WHAT NEEDS TO BE DONE –
Which of the lines below include "tools"? Each one should be copied out.

_ _ _

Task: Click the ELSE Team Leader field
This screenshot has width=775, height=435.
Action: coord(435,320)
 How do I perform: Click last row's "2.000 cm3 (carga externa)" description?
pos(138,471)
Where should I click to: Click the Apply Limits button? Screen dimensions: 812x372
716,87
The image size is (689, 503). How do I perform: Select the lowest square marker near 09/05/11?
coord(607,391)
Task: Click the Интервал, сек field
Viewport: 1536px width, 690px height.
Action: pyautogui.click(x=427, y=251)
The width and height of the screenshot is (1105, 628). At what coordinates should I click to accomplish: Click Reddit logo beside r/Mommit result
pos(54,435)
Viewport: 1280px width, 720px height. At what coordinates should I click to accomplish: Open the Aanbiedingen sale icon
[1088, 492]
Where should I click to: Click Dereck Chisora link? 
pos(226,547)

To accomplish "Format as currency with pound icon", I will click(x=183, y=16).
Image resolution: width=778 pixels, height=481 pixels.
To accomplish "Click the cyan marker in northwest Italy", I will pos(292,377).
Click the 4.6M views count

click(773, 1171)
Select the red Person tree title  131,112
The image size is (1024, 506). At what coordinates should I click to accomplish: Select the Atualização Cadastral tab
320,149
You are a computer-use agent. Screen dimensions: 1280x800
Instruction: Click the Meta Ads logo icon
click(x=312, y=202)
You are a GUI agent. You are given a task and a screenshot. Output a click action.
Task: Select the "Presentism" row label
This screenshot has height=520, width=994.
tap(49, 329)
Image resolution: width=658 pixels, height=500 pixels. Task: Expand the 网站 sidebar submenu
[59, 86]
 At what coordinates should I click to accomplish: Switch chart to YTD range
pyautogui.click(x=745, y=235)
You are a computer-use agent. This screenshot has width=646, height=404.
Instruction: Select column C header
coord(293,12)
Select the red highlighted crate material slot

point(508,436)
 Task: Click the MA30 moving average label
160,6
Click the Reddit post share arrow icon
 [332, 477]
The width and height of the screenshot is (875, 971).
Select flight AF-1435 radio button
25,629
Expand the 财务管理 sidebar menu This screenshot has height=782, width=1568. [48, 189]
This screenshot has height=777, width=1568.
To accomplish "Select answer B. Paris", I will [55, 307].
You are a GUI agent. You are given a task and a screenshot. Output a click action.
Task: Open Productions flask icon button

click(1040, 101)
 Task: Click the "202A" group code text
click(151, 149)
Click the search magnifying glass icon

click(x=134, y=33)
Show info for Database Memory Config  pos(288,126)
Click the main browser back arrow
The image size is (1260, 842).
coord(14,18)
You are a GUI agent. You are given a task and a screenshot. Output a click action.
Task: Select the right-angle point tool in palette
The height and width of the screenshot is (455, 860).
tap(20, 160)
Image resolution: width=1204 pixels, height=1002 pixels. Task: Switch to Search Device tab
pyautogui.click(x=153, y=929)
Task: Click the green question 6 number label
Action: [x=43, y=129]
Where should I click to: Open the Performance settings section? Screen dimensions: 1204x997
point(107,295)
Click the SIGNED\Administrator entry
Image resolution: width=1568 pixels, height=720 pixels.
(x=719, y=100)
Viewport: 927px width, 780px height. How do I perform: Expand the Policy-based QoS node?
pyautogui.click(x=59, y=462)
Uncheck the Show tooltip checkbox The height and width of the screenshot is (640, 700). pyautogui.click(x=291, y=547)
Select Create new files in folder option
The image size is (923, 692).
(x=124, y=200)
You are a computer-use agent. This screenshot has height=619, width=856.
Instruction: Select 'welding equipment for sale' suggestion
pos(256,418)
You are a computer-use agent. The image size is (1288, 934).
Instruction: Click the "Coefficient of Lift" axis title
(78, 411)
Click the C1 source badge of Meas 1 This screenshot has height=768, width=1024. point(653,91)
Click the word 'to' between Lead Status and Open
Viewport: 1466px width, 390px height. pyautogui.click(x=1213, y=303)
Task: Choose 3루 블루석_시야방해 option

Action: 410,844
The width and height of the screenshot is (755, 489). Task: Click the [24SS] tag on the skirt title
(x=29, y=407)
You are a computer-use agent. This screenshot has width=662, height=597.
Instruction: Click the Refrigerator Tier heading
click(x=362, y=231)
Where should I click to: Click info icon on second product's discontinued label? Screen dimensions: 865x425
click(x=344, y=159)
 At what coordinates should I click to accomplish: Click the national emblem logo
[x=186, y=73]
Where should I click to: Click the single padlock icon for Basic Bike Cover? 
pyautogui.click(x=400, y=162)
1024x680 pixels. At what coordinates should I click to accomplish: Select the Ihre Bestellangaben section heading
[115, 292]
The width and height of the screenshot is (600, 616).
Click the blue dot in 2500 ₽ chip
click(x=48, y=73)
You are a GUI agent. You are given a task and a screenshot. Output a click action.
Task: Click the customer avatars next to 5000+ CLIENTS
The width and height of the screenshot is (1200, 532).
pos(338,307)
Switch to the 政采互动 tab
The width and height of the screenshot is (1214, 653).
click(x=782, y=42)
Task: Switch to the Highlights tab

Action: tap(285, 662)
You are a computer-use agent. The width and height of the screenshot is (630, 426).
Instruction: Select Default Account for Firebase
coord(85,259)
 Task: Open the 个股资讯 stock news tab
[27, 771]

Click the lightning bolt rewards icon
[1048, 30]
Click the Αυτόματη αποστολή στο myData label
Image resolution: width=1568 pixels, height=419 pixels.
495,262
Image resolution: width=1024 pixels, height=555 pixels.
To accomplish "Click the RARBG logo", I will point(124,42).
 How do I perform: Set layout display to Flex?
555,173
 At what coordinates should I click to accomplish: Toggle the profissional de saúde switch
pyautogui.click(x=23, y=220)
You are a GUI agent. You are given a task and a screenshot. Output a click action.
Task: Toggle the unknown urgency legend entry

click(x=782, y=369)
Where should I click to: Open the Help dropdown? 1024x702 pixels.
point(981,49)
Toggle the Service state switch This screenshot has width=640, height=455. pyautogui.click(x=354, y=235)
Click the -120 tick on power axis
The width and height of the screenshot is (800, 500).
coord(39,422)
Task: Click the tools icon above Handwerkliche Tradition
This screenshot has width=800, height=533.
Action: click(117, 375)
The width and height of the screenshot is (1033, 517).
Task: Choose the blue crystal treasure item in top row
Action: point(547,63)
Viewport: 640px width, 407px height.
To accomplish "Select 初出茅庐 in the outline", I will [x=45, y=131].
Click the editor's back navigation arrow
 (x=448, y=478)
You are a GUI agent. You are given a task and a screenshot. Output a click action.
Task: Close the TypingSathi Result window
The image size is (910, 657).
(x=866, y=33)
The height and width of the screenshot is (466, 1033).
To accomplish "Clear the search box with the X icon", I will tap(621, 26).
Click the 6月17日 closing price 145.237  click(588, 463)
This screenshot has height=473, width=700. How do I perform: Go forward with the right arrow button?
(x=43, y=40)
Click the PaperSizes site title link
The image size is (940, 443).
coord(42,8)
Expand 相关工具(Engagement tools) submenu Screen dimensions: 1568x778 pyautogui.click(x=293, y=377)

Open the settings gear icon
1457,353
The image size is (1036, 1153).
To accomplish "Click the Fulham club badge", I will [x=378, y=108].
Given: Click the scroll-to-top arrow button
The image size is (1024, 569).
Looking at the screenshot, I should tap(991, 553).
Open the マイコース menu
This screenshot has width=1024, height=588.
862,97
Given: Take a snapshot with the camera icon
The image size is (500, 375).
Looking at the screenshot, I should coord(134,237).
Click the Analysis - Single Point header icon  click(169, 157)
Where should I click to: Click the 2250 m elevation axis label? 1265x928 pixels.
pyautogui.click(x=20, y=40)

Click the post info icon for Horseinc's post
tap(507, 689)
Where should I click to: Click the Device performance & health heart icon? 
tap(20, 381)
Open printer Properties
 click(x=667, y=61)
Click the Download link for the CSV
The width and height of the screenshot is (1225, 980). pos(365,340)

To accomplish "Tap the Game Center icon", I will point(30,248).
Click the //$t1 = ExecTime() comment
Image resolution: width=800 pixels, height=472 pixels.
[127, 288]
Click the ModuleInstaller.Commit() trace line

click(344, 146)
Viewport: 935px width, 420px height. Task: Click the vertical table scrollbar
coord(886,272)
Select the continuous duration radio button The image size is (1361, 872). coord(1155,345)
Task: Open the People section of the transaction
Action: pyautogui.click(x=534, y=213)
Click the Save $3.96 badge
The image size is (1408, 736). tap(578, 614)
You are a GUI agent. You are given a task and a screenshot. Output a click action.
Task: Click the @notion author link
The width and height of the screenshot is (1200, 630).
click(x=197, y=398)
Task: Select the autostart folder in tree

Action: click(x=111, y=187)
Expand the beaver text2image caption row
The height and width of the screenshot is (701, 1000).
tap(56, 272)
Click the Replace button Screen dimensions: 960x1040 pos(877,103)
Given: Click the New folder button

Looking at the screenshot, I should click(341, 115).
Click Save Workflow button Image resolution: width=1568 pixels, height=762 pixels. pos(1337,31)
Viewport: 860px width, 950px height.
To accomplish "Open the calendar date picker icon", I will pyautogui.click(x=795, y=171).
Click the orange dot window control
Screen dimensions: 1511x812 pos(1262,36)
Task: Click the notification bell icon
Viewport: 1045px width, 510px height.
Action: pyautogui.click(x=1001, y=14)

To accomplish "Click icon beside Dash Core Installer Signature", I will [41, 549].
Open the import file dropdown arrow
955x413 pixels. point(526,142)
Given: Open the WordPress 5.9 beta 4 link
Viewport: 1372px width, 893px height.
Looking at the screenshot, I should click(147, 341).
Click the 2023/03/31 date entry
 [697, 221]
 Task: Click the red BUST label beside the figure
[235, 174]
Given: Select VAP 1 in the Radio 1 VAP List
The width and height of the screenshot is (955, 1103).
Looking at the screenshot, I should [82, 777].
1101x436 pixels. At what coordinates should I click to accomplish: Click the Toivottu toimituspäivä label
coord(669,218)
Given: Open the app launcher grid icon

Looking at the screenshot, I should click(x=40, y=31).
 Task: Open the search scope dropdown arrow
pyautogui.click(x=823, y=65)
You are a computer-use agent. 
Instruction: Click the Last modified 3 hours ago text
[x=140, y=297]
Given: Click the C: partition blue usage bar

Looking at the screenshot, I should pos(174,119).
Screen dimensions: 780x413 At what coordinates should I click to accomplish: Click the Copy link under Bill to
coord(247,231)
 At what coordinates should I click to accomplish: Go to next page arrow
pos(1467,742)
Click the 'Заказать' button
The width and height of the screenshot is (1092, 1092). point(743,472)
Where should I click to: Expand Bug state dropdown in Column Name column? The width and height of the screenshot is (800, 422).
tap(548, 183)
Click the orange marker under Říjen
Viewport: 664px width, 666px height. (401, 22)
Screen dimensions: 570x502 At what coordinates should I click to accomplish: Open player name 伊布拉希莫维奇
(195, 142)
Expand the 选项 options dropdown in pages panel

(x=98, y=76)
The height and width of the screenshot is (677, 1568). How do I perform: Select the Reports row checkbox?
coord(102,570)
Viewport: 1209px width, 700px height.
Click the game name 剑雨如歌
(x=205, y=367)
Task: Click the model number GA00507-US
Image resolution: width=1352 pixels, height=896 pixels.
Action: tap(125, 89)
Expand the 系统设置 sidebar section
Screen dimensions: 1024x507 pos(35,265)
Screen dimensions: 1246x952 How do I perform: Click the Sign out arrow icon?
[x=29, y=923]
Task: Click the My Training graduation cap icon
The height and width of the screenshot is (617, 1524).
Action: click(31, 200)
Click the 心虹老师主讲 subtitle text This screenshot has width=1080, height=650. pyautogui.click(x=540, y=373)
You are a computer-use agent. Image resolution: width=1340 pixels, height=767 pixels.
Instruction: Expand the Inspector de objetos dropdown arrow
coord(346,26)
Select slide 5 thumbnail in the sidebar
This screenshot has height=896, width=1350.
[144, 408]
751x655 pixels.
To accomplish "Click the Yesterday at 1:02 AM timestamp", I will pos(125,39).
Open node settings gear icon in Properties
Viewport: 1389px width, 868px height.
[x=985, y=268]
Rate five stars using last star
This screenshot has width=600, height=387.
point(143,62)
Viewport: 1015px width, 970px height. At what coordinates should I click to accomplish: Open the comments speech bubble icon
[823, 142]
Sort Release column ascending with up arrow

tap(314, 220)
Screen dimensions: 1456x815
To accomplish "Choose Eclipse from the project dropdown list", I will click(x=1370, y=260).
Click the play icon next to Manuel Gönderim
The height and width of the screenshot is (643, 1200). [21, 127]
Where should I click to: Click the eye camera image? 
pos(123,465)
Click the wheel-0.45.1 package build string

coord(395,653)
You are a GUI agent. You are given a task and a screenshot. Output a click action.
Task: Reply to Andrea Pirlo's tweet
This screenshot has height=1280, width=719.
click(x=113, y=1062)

_ _ _

ANSWER TO THIS EXERCISE –
Task: Click the tools icon above Handwerkliche Tradition
Expand 相关工具(Engagement tools) submenu Screen dimensions: 1568x778 pyautogui.click(x=293, y=377)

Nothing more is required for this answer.